NASA’s Modeling, Analysis, and Prediction
(MAP) program funds research efforts focused on the study of the Earth’s
climate and weather, with particular emphasis on global change. To understand
fully how and why the Earth climate is changing and the potential long-term
implications requires research efforts to be focused upon end-to-end
Earth system science. Exploration of interactions between the oceans,
the atmosphere, the cryosphere, and the biosphere is accomplished through
space-based and in situ observations and through the application of numerical
models. In 2005 the MAP program awarded funding for 65 investigations
focused on high-priority science areas, including integration of satellite
observations with global models to evaluate model development, test the
value of specific observations, and consider new observation concepts,
with emphasis on addressing the following questions:
- How is global precipitation, evaporation, and the cycling
of water changing?
- How is the global ocean circulation varying on interannual,
decadal, and longer time scales?
- What trends in atmospheric constituents and solar radiation
are driving global climate?
- What are the effects of clouds and surface hydrologic processes
on Earth's climate?
- What are the effects of regional pollution on the global atmosphere,
and the effects of global chemical and climate changes
on regional air quality?
- How can weather forecast duration and reliability be improved?
- How can predictions of climate variability and change be improved?
- How well can transient climate variations be understood and
- How well can long-term climatic trends be assessed or predicted?
- How well can future atmospheric chemical impacts on ozone
and climate be predicted?
The development of consistent, coupled Earth system models is a major
goal of the MAP program.
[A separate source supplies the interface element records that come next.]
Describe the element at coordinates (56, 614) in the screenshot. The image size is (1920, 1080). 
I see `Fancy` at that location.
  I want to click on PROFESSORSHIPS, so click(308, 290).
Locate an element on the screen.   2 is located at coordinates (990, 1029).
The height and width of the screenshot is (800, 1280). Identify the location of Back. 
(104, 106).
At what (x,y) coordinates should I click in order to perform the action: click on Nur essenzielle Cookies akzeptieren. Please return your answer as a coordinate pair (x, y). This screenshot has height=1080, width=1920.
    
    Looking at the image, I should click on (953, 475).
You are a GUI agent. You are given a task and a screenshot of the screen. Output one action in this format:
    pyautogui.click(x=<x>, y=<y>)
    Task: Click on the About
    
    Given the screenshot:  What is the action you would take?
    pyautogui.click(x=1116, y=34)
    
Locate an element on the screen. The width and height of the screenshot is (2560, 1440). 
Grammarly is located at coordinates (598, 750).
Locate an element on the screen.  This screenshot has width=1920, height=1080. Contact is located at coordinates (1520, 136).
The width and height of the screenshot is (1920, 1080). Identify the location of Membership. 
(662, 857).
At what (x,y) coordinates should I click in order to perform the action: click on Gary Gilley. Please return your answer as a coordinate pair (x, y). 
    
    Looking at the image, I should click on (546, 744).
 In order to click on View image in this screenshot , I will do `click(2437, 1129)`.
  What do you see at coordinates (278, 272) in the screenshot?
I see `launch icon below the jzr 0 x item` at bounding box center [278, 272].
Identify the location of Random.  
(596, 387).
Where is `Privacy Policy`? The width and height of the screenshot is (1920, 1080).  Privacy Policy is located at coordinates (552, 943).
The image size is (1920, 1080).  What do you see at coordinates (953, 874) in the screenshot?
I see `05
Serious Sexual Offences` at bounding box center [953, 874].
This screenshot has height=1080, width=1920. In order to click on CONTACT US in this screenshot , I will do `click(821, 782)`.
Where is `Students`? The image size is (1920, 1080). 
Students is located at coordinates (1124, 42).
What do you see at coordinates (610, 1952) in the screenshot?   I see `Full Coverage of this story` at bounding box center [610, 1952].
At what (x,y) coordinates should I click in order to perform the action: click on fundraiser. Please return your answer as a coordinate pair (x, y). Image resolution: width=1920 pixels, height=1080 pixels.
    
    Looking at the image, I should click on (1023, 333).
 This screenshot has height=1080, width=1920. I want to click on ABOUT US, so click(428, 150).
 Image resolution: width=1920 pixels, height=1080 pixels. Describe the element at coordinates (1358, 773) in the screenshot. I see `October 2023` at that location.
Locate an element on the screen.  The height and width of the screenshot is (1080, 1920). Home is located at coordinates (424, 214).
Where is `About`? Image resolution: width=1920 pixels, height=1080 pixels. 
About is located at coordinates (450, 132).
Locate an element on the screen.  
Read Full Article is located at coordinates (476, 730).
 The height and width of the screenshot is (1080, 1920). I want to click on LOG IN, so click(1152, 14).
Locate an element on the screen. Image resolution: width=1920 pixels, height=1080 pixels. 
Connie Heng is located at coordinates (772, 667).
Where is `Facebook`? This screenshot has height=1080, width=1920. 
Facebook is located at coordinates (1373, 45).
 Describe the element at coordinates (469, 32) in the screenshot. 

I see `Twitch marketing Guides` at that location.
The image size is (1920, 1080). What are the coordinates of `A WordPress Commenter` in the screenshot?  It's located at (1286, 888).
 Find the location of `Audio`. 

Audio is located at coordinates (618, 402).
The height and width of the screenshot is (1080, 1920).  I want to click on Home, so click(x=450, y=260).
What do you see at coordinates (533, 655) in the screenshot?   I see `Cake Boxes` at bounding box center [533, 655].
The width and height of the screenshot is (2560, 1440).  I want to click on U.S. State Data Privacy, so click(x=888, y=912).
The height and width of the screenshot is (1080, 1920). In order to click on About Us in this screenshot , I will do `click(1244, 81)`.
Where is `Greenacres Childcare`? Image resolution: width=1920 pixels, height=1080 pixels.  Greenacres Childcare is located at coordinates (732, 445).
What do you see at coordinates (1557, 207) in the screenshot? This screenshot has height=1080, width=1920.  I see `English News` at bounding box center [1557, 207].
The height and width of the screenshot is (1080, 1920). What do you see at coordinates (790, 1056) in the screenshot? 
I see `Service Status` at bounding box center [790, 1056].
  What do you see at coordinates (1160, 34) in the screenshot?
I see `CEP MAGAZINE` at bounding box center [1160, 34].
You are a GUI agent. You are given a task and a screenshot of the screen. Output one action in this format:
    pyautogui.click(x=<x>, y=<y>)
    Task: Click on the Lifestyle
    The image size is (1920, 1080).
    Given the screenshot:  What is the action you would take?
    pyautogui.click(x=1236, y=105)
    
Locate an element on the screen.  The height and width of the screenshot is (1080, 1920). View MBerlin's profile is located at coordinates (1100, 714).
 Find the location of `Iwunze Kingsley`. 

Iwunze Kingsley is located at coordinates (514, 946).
Validation of a wide range of Earth
observations, with particular emphasis of NASA's satellite data program,
is also a priority. In order to assist investigators with the challenging
task of developing, integrating, and maintaining complex numerical modeling
software, the MAP program is requiring compliance with the
US multiagency Earth System Modeling Framework (ESMF; http://www.esmf.ucar.edu/
). The program is providing resources through the
NASA Goddard Software Integration & Visualization
Office (SIVO) to assist investigators with the adaptation of ESMF
into their numerical models.
Large investigations include the Global
Modeling and Assimilation Office (GMAO), the
Global Modeling Initiative (GMI), the Goddard
Institute for Space Studies (GISS), support for the ESMF core development team, a Cloud
Modeling and Analysis Initiative (CMAI), along with many other smaller-scale
research efforts in data assimilation to support global model evaluation
and testing. The total funding for these investigations, over a period
of 5 years, is approximately $150 million. Investigators and collaborators
represent more than 17 states and the District of Columbia.